Author	Affiliation
Karalee Bluhm, MD
Ravali Kundeti, DO
Nicole Maguire, DO

Introduction
Case report
Discussion
Conclusion

INTRODUCTION

Wünderlich syndrome (WS) is a rare but life-threatening condition defined as acute-onset, spontaneous, non-traumatic renal hemorrhage into the subcapsular, perirenal, or pararenal spaces. Fewer than 300 documented cases have been reported between 1974–2016. It is characterized by the Lenk triad: acute flank pain, flank mass, and hypovolemic shock.
¹
However, the clinical manifestations can be varied and nonspecific. Presence of all three components of the triad is uncommon, occurring in only 20% of cases. Abdominal and flank pain are the most frequent symptoms, occurring in 67% of patients, followed by hematuria (40%) and hemorrhagic shock (26.5%).
²

Approximately 60–65% of cases are related to renal neoplasms, with angiomyolipoma leading benign neoplasm causes and renal cell carcinoma the main cause of malignant neoplasms.

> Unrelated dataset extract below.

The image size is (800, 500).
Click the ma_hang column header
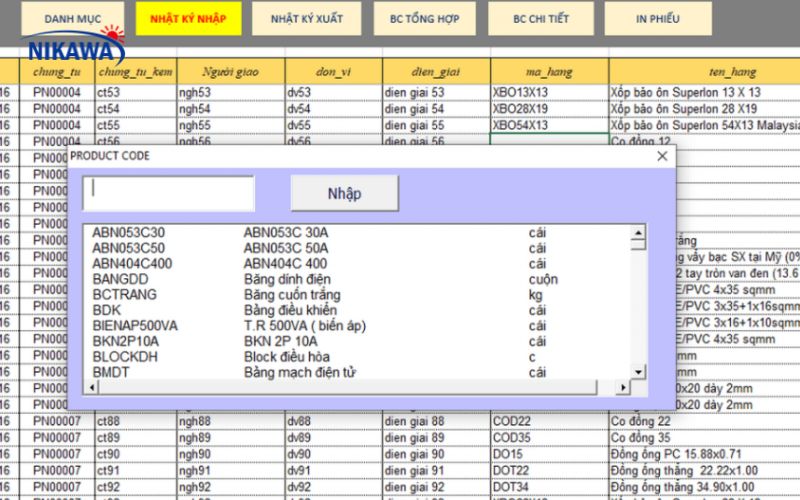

The overall prevalence of WS as a complication of renal cell carcinoma occurs in only 0.3–1.4% of cases, whereas it is estimated to occur in 13–100% of cases of renal angiomyolipoma.
³
Other causes include tuberous sclerosis, vascular lesions (eg, polyarteritis nodosa), arteriovenous malformations, renal artery aneurysms, ruptured renal cysts, renal calculi, and coagulopathy.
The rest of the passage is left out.